» **SHORT EXERCISE 1**
Could you edit the records, starting at the line that has "Where should I click to: Click the Slaves" and stopping after the line that has "point(78,15)", so that "Services" becomes "Accounts" and nothing else changes? Give back only those lines.

Equality, the way you're describing it, is a common abuse of notation.

To clarify: we usually write f(x) = O(logN) to imply "f(x) is O(logN)".

At any rate, O(1) means a constant number of steps/time (as an upper bound) to perform an action regardless of how large the input set is. But for O(logN), number of steps/time still grows as a function of the input size (the logarithm of it), it just grows very slowly. For most real world applications you may be safe in assuming that this number of steps will not exceed 100, however I'd bet there are multiple examples of datasets large enough to mark your statement both dangerous and void (packet traces, environmental measurements, and many more).

Michael Foukarakis
How do you figure big O notation isn't used for practical purposes? I have used it a few times directly, many times indirectly as a guide, and I have seen others make silly mistakes because they didn't understand it.
Draemon
I'm sorry but that's a very wrong statement. Big O is very much used for practical purposes, it's a very important way to gauge the scalability of 2 different algorithms. But I do agree, the OP is a very common abuse.
Falaina
I use it as well, but it only describes the asymptotic behaviour of a function, there's still a lot of practical (read: implementation-defined) factors to consider when making a statement like the OP did.
Michael Foukarakis
Maybe you should rephrase your answer a bit then. I see what you mean, but it's a bit misleading to say that it's "not used for practical purposes"
jalf
I can see how it can be misunderstood. Took it out and added some clarifications for the OP.
Michael Foukarakis
I am actually asking for those examples that you bet exist. I do believe so, too, but well that's the 'I'm curious' part. And btw. it's "F(x) in O(log x)" :-P
phoku
There's no way to know unless we're talking about a specific problem that has two solutions with the specified complexities, and so on. But it's not hard to believe, if you know the math - just generate/collect data until your dataset is large enough..
Michael Foukarakis
A: 

O(log N) can be misleading. Take for example the operations on Red-Black trees.
The operations are O(logN) but rather complex, which means many low level operations.

Nick D
+18  A: 

This is a common mistake - remember Big O notation is NOT telling you about the absolute performance of an algorithm at a given value, it's simply telling you the behavior of an algorithm as you increase the size of the input.

» **DATA SECTION**
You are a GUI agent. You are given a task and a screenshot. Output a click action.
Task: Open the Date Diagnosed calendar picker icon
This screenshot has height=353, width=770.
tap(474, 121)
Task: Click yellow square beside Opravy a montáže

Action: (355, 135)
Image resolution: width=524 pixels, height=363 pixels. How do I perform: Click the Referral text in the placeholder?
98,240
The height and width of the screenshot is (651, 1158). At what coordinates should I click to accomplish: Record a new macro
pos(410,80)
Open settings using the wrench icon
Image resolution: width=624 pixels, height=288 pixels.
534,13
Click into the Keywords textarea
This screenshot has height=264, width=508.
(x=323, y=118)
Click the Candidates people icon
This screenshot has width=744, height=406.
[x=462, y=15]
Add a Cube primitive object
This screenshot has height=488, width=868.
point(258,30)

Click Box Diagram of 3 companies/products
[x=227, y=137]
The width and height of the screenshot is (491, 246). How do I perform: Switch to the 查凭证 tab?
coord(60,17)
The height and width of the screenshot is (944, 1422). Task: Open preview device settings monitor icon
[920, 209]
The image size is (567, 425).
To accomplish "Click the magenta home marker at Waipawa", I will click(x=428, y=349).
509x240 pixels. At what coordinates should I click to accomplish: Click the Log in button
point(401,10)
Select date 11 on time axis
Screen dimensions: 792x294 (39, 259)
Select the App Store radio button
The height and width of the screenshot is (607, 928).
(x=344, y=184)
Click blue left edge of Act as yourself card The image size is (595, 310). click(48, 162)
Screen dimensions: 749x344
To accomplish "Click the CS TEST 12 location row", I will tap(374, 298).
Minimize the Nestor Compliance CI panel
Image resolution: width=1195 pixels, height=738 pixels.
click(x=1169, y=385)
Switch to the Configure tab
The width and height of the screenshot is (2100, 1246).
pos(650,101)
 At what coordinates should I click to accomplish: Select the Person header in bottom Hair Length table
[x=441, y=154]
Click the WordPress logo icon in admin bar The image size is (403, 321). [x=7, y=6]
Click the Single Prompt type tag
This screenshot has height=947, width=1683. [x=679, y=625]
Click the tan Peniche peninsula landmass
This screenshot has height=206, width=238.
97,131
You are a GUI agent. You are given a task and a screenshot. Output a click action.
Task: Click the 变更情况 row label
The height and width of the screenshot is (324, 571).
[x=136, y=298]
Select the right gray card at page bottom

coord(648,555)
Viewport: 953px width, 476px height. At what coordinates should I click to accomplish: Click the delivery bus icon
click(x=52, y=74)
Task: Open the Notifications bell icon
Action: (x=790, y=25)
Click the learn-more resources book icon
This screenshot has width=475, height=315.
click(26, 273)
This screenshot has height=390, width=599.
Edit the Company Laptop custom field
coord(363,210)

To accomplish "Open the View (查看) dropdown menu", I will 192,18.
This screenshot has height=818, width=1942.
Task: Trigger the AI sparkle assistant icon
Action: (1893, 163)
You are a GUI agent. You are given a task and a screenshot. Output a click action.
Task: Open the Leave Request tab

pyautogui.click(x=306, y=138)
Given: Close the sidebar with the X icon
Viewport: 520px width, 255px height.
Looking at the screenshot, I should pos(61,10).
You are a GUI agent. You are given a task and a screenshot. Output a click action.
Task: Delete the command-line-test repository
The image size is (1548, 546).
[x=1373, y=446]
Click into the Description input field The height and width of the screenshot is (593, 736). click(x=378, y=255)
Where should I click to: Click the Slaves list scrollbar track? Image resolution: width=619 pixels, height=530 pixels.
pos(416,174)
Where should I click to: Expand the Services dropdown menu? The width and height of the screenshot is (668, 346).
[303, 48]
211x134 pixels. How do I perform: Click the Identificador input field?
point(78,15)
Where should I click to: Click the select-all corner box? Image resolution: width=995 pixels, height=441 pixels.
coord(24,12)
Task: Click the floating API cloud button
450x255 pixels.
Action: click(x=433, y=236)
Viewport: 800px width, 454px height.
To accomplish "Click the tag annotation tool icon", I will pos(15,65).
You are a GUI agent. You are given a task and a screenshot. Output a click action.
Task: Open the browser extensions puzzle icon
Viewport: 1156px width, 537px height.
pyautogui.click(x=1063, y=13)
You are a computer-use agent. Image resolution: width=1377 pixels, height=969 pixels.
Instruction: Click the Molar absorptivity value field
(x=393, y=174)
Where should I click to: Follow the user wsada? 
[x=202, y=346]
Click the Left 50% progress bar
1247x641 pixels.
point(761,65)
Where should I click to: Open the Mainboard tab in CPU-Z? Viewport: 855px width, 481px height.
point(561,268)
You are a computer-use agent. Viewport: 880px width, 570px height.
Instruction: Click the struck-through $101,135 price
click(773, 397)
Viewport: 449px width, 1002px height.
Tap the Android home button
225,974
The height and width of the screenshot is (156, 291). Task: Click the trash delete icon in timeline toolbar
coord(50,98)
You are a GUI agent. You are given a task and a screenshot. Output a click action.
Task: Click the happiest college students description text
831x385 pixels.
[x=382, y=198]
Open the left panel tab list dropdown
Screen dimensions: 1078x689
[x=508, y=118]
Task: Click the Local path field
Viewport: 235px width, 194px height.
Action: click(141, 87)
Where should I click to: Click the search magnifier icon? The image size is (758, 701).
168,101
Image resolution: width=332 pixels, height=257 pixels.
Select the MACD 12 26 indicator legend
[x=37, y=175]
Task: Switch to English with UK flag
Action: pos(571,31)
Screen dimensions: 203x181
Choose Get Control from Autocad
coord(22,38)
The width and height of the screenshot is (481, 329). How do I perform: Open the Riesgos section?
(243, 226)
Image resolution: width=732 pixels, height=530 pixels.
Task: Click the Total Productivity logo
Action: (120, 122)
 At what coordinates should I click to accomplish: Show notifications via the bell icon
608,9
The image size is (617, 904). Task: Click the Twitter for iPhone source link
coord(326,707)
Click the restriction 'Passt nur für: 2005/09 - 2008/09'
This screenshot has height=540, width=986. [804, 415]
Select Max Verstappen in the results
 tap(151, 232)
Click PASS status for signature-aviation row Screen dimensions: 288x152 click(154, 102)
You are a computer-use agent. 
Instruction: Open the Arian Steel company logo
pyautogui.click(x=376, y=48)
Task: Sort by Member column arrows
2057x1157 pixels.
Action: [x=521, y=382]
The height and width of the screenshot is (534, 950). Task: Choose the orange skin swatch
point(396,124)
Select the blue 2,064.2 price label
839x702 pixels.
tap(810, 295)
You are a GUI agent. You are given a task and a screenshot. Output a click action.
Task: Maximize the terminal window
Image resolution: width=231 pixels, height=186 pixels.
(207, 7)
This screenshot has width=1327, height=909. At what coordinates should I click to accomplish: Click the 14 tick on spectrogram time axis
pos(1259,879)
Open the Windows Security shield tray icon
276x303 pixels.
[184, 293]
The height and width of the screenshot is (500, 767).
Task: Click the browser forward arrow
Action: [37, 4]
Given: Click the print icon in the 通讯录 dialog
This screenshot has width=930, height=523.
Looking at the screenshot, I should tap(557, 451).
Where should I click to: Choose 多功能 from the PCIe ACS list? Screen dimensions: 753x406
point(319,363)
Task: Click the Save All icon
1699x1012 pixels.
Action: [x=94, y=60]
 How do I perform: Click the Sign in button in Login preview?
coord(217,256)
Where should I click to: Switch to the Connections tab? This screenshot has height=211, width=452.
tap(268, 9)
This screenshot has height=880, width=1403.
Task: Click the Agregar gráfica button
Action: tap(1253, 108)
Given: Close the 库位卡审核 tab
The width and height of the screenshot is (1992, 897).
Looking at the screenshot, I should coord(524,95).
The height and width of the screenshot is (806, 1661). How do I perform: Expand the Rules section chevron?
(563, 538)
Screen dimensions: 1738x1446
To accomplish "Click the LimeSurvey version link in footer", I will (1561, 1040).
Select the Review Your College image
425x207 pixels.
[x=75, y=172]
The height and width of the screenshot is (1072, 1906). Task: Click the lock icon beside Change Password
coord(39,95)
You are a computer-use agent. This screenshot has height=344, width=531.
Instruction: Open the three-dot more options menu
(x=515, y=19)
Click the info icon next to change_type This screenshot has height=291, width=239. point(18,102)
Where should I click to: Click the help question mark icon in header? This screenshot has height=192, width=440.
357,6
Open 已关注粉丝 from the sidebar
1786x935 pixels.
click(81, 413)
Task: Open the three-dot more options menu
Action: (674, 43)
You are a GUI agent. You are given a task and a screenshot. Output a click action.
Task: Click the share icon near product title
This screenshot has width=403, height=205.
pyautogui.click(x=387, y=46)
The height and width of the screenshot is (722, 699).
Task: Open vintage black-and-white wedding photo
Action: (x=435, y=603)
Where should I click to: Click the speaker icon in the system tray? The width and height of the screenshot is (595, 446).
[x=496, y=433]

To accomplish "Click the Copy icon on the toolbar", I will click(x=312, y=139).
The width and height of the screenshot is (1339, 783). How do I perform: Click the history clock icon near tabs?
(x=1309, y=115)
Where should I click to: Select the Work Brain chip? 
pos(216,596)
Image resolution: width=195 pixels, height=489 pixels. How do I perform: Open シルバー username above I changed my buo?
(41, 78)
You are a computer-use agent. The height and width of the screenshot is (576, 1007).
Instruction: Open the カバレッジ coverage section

» **SHORT EXERCISE 2**
Can you set down the passage from the Big O notation thread that begins at the words "Equality, the way" and stops after "and many more).", with no changes?

» **FINAL ANSWER 1**
Where should I click to: Click the Slaves list scrollbar track? Image resolution: width=619 pixels, height=530 pixels.
pos(416,174)
Where should I click to: Expand the Accounts dropdown menu? The width and height of the screenshot is (668, 346).
[303, 48]
211x134 pixels. How do I perform: Click the Identificador input field?
point(78,15)

» **FINAL ANSWER 2**
Equality, the way you're describing it, is a common abuse of notation.

To clarify: we usually write f(x) = O(logN) to imply "f(x) is O(logN)".

At any rate, O(1) means a constant number of steps/time (as an upper bound) to perform an action regardless of how large the input set is. But for O(logN), number of steps/time still grows as a function of the input size (the logarithm of it), it just grows very slowly. For most real world applications you may be safe in assuming that this number of steps will not exceed 100, however I'd bet there are multiple examples of datasets large enough to mark your statement both dangerous and void (packet traces, environmental measurements, and many more).